L’optimisation de leur prise en charge est soumise à plusieurs conditions : obtenir la participation active des patients et faciliter la communication entre patients et professionnels de santé et entre les différents professionnels intervenant dans la prise en charge.

Parmi les solutions, la télémédecine a reçu ce jour relativement peu d’attention. Ses applications potentielles sont pourtant multiples et parmi elles la télésurveillance offre des possibilités prometteuses : amélioration de l’autonomie des patients, renforcement de leur suivi, détection rapide et précoce des signes annonciateurs de détérioration de l’état de santé, diminution du nombre de complications aiguës et d’hospitalisations, réduction du nombre de venues dans un établissement de santé et donc moindres coûts pour le système de santé. Mais le problème crucial de la télésurveillance médicale réside dans la grande quantité d’informations générées par l’acquisition des données des patients, nécessitant du temps et une expertise médicale pour identifier les données suspectes. Les systèmes experts sont des outils d’aide à l’interprétation de grandes quantités de données permettant ainsi au médecin de se focaliser sur les cas anormaux.

En néphrologie, des effets bénéfiques de la télémédecine ont été montrés chez les patients en dialyse péritonéale avec une réduction des hospitalisations. En France, la télémédecine peut également être utilisée dans les unités de dialyse médicalisées. Mais, il existe peu de données sur les effets de la télémédecine en transplantation rénale et aucune concernant la MRC au stade 3-4.
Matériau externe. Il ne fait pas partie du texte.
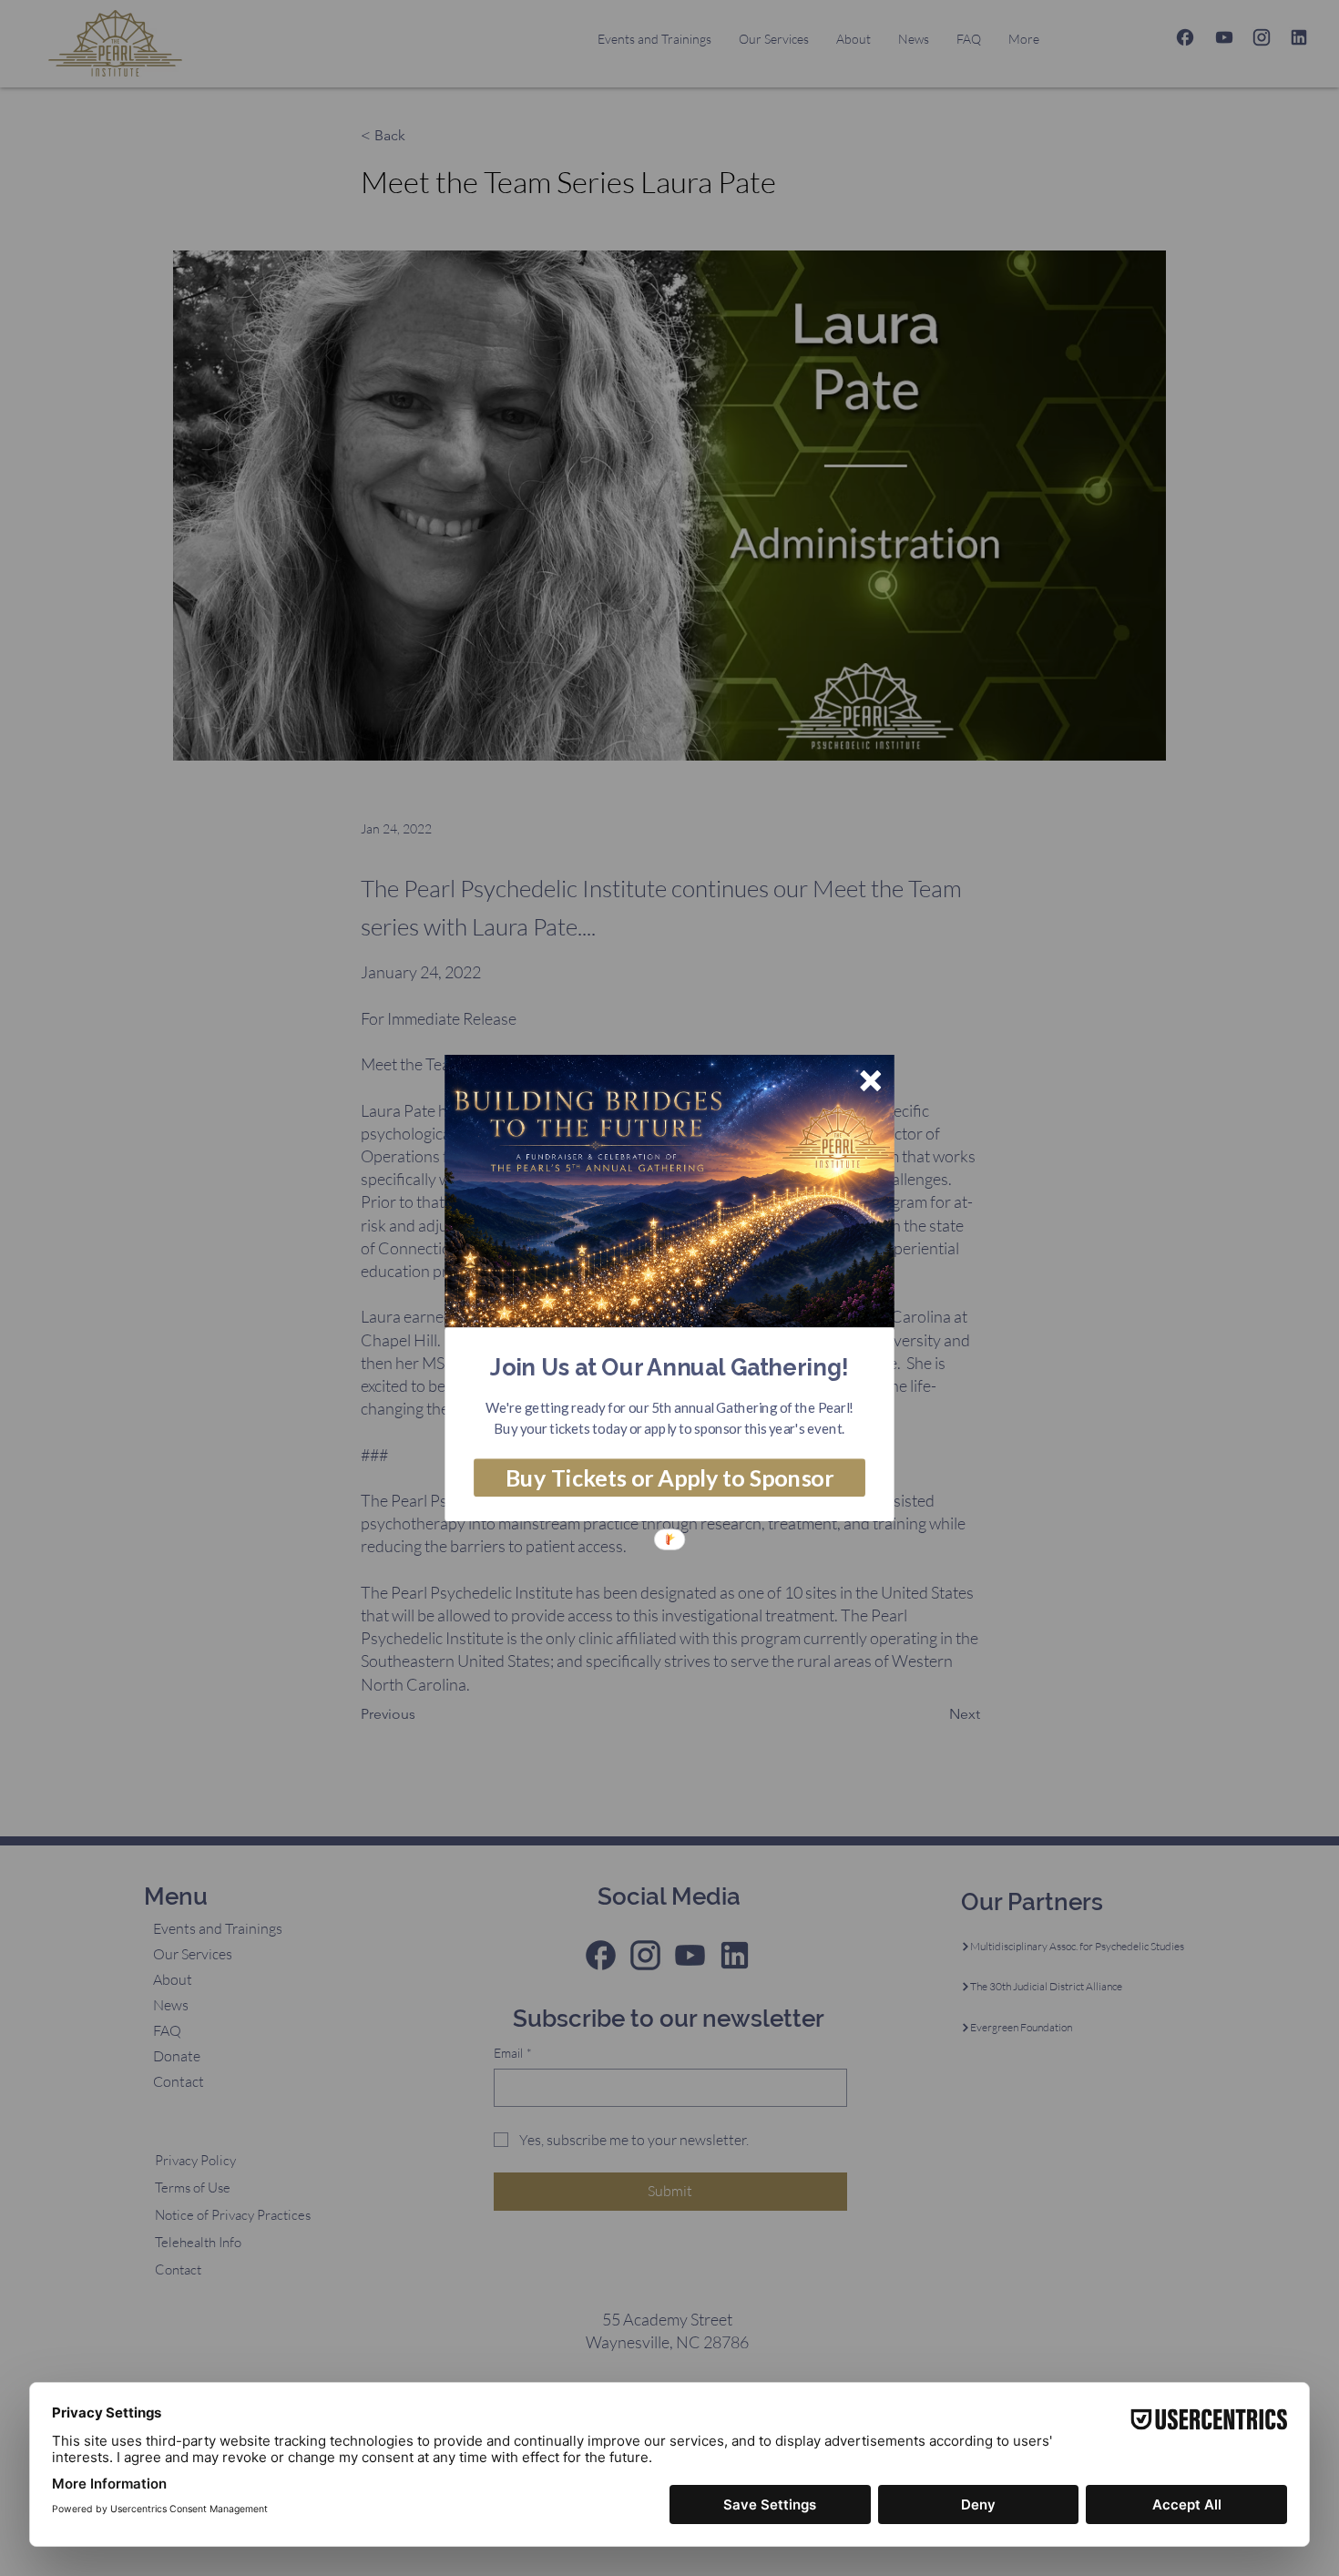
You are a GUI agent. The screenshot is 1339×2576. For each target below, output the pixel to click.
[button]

Dans le cadre des investissements d’avenir, l’État français a lancé un appel à projet e-santé destiné à faire émerger des modèles économiques proposant un ensemble de services et reposant sur un large partenariat. C’est dans ce cadre que le projet E-Nephro a été sélectionné avec un promoteur industriel : Pharmagest Interactive. Il s’agit d’une étude scientifique médico-économique randomisée visant à comparer suivi habituel et télésurveillance. Le système comporte un dossier médical informatisé, des systèmes experts adapté à 3 types de patients, des patients atteints de MC stades 3 et 4, des dialysés hors centre et des transplantés, ainsi qu’une messagerie sécurisée. Ce dossier est partagé par le patient, son néphrologue, son médecin généraliste et son pharmacien d’officine. Le patient devient ainsi acteur de sa prise en charge à son domicile en enregistrant ses données cliniques ; ses données biologiques sont recueillies auprès des laboratoires de biologie. Le système permet également de gérer les programmes d’éducation thérapeutique.

Dans trois régions

Le projet a été mis en œuvre dans 3 régions: Lorraine, Hauts-de-France, Nouvelle Aquitaine. Depuis novembre 2015, 324 patients ont été inclus et l’étude devrait être terminée fin 2018. Ses points forts sont la coconstruction du système par un industriel de l’informatique en santé et des experts médicaux, l’apport des systèmes experts indispensables pour traiter et analyser les données, et les aspects organisationnels avec l’intervention d’une infirmière de coordination qui devient l’interlocutrice principale du patient et un relais indispensable entre le patient et ses médecins.